A Sender Policy Framework (SPF) record is a DNS record that identifies specific mail servers that are allowed to send email on behalf of your domain.
This article will help you understand why these records are important, and why you should create one for your domain.
Why SPF Matters
Have you ever received one of those nonsense emails that looks like it’s from PayPal, but is actually from a spammer posing as PayPal? This is called a “spoof” email, because it’s quite easy to fake the domain associated with an email (like PayPal in this case). SPF is a widely adopted standard to help battle spoofing. In fact it was defined in RFC 7208 (Internet Engineering Task Force (IETF) for email standardisations back in April 2014. 9 years later and we are still amazed that some business just don’t have this configured.
An SPF record configured at your DNS hosting provider is essentially a list of the servers that are allowed to send email for your domain. It does need to be formatted in a very specific way and can look a little scary if you don’t work with DNS records regularly, but at its heart, that’s all it is
Scenario 1 – You don’t have SPF set up.
Steve’s server: Hey, Dean’s server. I’ve got a new message from Steve.
Dean’s server: Hi Steve’s server. What’s your SPF?
Steve’s server: Yeah, about the SPF… Who cares, really. I don’t have one. Trust me, it’s from Steve.
Dean’s server: If you don’t have SPF, I can’t be sure it was Steve who sent this. Give me Steve’s allowed IPs, so I can compare it with yours.
Steve’s server: I don’t have the list of Steve’s allowed IPs.
Dean’s server: Then I don’t want your message. Delivery denied.
Scenario 2 – You do have SPF set up.
Steve’s server: Hey, Dean’s server. I’ve got a new message from Steve.
Dean’s server: Hi Steve’s server. What’s your SPF?
Steve’s server: There you go, here’s my SPF. There’s a whole list of IPs that Steve himself declared as the ones that can be used on his behalf.
Dean’s server: Ok, let me see… And the message you have for me is sent from ‘Protection.outlook.com’. Ok, it’s on the list. Everything looks fine. I’ll accept the message, I’ll show it to Dean. Thanks!
This may be an oversimplification of the process, but that is all thats going on behind the scenes. The moral of those two short dialogues is: set your SPF. If you don’t, you run the risk of having your email hacked, domain spoofed or you may look like a bad guy, and not all your emails will be delivered, which is perhaps the most important take away from this article. This is because SPF checking is what most enterprise Anti-Spam systems will do to check your email is genuine!

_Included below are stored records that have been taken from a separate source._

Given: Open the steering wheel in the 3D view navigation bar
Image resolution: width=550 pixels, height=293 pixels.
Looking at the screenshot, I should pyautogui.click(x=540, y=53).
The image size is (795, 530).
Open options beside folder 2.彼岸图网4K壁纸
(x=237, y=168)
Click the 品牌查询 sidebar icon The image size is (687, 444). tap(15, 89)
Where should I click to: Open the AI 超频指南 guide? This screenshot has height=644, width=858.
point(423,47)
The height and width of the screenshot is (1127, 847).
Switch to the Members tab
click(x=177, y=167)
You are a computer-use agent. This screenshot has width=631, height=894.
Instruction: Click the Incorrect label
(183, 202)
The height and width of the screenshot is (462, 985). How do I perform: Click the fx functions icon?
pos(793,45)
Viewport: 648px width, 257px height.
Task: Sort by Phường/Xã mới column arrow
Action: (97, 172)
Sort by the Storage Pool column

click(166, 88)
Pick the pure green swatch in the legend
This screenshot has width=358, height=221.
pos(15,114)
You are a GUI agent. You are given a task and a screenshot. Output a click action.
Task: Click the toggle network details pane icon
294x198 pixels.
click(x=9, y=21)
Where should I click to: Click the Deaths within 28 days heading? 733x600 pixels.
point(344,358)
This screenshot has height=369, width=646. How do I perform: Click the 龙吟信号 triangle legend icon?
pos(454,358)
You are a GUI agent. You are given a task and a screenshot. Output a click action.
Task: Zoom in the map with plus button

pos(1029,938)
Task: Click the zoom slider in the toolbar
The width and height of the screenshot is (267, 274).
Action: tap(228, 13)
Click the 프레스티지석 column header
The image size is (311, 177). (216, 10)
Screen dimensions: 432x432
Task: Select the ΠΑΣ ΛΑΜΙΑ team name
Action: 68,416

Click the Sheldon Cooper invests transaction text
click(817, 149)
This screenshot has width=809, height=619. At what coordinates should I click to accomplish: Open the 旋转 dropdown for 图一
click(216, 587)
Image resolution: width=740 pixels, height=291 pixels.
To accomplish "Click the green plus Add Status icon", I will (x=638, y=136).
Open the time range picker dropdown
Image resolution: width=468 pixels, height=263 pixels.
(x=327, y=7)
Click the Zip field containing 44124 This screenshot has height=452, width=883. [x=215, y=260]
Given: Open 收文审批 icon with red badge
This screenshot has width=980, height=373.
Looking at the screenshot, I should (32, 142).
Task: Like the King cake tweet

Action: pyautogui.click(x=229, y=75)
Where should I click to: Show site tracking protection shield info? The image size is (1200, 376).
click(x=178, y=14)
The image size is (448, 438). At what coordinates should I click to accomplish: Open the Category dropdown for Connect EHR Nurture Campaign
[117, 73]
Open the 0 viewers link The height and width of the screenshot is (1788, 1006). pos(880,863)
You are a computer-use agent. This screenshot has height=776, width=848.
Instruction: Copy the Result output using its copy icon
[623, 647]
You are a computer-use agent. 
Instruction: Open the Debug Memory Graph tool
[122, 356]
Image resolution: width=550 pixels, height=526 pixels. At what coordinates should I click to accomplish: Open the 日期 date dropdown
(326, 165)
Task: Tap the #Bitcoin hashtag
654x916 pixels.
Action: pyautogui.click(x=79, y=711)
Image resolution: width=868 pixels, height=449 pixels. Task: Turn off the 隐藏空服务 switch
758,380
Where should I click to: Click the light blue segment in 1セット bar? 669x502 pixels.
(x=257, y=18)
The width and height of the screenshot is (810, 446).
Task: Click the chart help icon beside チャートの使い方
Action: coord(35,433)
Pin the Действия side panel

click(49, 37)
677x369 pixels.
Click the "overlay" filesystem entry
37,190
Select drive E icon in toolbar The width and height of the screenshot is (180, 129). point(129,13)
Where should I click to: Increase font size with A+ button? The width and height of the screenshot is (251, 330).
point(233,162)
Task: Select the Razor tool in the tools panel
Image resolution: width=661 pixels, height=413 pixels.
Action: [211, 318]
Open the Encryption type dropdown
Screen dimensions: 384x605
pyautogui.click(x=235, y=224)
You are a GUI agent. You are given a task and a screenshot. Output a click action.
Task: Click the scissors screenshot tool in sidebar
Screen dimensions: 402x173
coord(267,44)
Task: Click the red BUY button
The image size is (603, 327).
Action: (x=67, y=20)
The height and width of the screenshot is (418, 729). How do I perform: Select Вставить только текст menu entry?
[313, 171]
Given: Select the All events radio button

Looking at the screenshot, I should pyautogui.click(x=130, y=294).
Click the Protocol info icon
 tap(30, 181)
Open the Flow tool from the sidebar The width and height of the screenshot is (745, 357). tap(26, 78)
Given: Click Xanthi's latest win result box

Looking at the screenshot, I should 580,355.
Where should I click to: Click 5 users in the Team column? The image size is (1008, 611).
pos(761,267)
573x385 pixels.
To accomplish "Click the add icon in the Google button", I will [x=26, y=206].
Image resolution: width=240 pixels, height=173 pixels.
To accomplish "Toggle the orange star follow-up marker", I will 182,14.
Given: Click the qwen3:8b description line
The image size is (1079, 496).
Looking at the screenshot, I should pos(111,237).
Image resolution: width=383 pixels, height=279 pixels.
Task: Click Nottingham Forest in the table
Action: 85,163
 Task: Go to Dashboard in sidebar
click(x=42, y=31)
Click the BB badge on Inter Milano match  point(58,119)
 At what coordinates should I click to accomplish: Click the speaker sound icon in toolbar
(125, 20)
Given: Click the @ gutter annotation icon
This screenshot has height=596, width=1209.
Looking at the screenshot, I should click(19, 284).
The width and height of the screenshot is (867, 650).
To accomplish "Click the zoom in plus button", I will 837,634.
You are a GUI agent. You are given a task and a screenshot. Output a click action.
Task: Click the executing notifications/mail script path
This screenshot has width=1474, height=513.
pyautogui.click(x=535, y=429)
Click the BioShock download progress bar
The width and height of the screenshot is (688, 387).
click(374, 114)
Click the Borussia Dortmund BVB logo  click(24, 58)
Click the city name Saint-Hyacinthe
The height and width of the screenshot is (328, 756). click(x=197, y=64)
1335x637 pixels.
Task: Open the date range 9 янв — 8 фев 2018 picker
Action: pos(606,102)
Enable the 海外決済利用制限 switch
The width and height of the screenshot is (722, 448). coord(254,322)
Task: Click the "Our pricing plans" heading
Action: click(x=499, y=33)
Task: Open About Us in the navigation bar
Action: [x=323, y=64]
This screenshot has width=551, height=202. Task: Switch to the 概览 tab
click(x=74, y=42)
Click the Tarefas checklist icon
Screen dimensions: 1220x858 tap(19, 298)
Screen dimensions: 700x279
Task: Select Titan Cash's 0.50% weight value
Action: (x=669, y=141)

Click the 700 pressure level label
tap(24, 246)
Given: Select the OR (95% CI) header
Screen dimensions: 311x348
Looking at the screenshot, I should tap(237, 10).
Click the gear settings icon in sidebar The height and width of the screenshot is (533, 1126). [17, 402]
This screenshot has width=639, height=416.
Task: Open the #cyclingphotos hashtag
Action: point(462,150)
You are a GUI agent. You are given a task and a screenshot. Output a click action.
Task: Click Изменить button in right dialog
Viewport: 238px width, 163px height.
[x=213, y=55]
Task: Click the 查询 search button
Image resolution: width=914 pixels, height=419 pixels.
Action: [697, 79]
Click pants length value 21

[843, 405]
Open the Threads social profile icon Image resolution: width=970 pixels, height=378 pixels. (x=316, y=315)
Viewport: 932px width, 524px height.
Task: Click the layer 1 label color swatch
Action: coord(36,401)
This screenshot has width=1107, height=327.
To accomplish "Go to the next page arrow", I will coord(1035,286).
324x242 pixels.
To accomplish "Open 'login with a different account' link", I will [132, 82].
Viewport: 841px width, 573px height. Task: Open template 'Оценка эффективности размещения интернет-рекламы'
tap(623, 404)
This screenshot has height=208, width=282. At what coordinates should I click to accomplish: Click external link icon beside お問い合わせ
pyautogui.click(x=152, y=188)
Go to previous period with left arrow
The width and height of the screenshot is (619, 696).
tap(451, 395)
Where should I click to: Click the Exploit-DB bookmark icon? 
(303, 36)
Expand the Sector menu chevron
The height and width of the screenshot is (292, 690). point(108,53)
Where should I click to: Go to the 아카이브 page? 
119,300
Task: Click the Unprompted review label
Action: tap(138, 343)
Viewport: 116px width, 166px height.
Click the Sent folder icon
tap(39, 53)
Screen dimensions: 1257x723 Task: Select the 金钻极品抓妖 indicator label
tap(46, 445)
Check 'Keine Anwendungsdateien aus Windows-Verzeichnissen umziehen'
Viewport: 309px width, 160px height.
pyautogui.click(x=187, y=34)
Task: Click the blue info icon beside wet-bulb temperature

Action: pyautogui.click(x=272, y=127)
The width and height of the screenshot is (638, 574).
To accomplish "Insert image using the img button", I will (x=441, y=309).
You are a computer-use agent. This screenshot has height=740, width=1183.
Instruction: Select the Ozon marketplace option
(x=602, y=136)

How to edit the SPF at Your DNS Hosting Provider
It is very likely that you already have an SPF record for your domain. If so, all you need to do is find that existing record and correct the mistake or add additional server to it. Do not create an additional SPF record as you are only allowed to have a single SPF record for a domain.
Look through your records there for any that are type TXT that starts with v=spf1. (If you do not find one there, you’ll need to skip down to the next section to create a new one.) Edit that record to add the correct details after the v=sp1 but before the closing end. The end of an SPF record will be either -all, ~all, ?all, or +all — the new include needs to be before that.
For example, if your current record looks like this:
v=spf1 a mx include:_spf.google.com ~all
and you need to add Microsoft 365 in for example, you will just edit that record to add include:protection.outlook.com and it will look like this when you’re finished:
v=spf1 a mx include:_spf.google.com include:protection.outlook.com ~all
How to create a New SPF Record at Your DNS Hosting Provider
If you do not have an SPF record at your DNS hosting provider, you will need to create one to include the required servers.
SPF records are added to your DNS as a TXT type record. For example, if you needed to add Microsoft 365 as your servers then you would set the TXT record to this:
v=spf1 include:protection.outlook.com ~all
This record tells other email servers that emails that come via Microsoft 365 from your domain is valid.